* WHAT IS NEEDED
Reproduce each of the following records line for line, with no changes.
==*==
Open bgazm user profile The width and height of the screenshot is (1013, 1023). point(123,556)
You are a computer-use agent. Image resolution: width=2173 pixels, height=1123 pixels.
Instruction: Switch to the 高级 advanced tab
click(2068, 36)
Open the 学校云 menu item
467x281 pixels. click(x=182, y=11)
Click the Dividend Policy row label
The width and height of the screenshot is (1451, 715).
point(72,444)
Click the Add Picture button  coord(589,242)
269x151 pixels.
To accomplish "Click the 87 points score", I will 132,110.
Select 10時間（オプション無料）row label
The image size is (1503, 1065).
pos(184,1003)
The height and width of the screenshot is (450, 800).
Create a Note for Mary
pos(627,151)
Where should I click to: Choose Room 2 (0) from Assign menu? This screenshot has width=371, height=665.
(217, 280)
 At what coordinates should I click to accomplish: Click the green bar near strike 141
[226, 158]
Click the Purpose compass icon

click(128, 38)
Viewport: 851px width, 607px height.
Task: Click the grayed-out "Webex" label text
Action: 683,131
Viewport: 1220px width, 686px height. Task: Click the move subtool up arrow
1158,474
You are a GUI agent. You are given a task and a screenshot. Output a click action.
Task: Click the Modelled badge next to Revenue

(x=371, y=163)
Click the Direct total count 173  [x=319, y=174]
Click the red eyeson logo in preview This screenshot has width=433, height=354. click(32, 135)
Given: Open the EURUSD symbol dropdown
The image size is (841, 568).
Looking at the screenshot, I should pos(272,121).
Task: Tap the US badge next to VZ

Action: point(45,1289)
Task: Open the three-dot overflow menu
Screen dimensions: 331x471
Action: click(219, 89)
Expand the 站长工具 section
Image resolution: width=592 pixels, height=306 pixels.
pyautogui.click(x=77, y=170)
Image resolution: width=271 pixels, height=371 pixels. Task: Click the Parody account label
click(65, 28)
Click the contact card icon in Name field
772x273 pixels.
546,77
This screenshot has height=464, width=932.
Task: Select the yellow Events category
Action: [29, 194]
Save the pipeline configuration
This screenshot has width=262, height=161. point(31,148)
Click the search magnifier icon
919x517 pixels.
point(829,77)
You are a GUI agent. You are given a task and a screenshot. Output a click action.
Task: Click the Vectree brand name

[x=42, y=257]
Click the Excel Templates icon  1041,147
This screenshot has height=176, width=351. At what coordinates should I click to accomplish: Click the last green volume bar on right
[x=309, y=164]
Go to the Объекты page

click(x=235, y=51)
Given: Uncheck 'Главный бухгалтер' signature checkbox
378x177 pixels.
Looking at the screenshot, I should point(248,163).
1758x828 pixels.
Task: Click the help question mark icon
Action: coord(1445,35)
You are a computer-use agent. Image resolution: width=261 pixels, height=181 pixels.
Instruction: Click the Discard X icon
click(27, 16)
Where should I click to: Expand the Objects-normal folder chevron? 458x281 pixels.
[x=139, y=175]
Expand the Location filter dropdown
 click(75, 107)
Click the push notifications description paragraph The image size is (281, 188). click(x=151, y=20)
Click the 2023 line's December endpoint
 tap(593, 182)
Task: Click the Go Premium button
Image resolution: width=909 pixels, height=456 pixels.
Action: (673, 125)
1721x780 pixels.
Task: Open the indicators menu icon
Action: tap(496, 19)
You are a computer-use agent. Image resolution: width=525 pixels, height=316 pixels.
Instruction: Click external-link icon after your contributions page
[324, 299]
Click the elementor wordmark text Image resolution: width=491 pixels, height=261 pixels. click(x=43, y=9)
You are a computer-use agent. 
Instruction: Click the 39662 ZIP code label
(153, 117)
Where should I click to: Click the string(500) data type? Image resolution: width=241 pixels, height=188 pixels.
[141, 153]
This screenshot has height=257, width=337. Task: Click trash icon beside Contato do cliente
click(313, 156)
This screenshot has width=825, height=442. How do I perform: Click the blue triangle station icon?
==*==
* SOLUTION TO THIS PROBLEM
Open bgazm user profile The width and height of the screenshot is (1013, 1023). point(123,556)
You are a computer-use agent. Image resolution: width=2173 pixels, height=1123 pixels.
Instruction: Switch to the 高级 advanced tab
click(2068, 36)
Open the 学校云 menu item
467x281 pixels. click(x=182, y=11)
Click the Dividend Policy row label
The width and height of the screenshot is (1451, 715).
point(72,444)
Click the Add Picture button  coord(589,242)
269x151 pixels.
To accomplish "Click the 87 points score", I will 132,110.
Select 10時間（オプション無料）row label
The image size is (1503, 1065).
pos(184,1003)
The height and width of the screenshot is (450, 800).
Create a Note for Mary
pos(627,151)
Where should I click to: Choose Room 2 (0) from Assign menu? This screenshot has width=371, height=665.
(217, 280)
 At what coordinates should I click to accomplish: Click the green bar near strike 141
[226, 158]
Click the Purpose compass icon

click(128, 38)
Viewport: 851px width, 607px height.
Task: Click the grayed-out "Webex" label text
Action: 683,131
Viewport: 1220px width, 686px height. Task: Click the move subtool up arrow
1158,474
You are a GUI agent. You are given a task and a screenshot. Output a click action.
Task: Click the Modelled badge next to Revenue

(x=371, y=163)
Click the Direct total count 173  [x=319, y=174]
Click the red eyeson logo in preview This screenshot has width=433, height=354. click(32, 135)
Given: Open the EURUSD symbol dropdown
The image size is (841, 568).
Looking at the screenshot, I should pos(272,121).
Task: Tap the US badge next to VZ

Action: point(45,1289)
Task: Open the three-dot overflow menu
Screen dimensions: 331x471
Action: click(219, 89)
Expand the 站长工具 section
Image resolution: width=592 pixels, height=306 pixels.
pyautogui.click(x=77, y=170)
Image resolution: width=271 pixels, height=371 pixels. Task: Click the Parody account label
click(65, 28)
Click the contact card icon in Name field
772x273 pixels.
546,77
This screenshot has height=464, width=932.
Task: Select the yellow Events category
Action: [29, 194]
Save the pipeline configuration
This screenshot has width=262, height=161. point(31,148)
Click the search magnifier icon
919x517 pixels.
point(829,77)
You are a GUI agent. You are given a task and a screenshot. Output a click action.
Task: Click the Vectree brand name

[x=42, y=257]
Click the Excel Templates icon  1041,147
This screenshot has height=176, width=351. At what coordinates should I click to accomplish: Click the last green volume bar on right
[x=309, y=164]
Go to the Объекты page

click(x=235, y=51)
Given: Uncheck 'Главный бухгалтер' signature checkbox
378x177 pixels.
Looking at the screenshot, I should point(248,163).
1758x828 pixels.
Task: Click the help question mark icon
Action: coord(1445,35)
You are a computer-use agent. Image resolution: width=261 pixels, height=181 pixels.
Instruction: Click the Discard X icon
click(27, 16)
Where should I click to: Expand the Objects-normal folder chevron? 458x281 pixels.
[x=139, y=175]
Expand the Location filter dropdown
 click(75, 107)
Click the push notifications description paragraph The image size is (281, 188). click(x=151, y=20)
Click the 2023 line's December endpoint
 tap(593, 182)
Task: Click the Go Premium button
Image resolution: width=909 pixels, height=456 pixels.
Action: (673, 125)
1721x780 pixels.
Task: Open the indicators menu icon
Action: tap(496, 19)
You are a computer-use agent. Image resolution: width=525 pixels, height=316 pixels.
Instruction: Click external-link icon after your contributions page
[324, 299]
Click the elementor wordmark text Image resolution: width=491 pixels, height=261 pixels. click(x=43, y=9)
You are a computer-use agent. 
Instruction: Click the 39662 ZIP code label
(153, 117)
Where should I click to: Click the string(500) data type? Image resolution: width=241 pixels, height=188 pixels.
[141, 153]
This screenshot has height=257, width=337. Task: Click trash icon beside Contato do cliente
click(313, 156)
This screenshot has width=825, height=442. How do I perform: Click the blue triangle station icon?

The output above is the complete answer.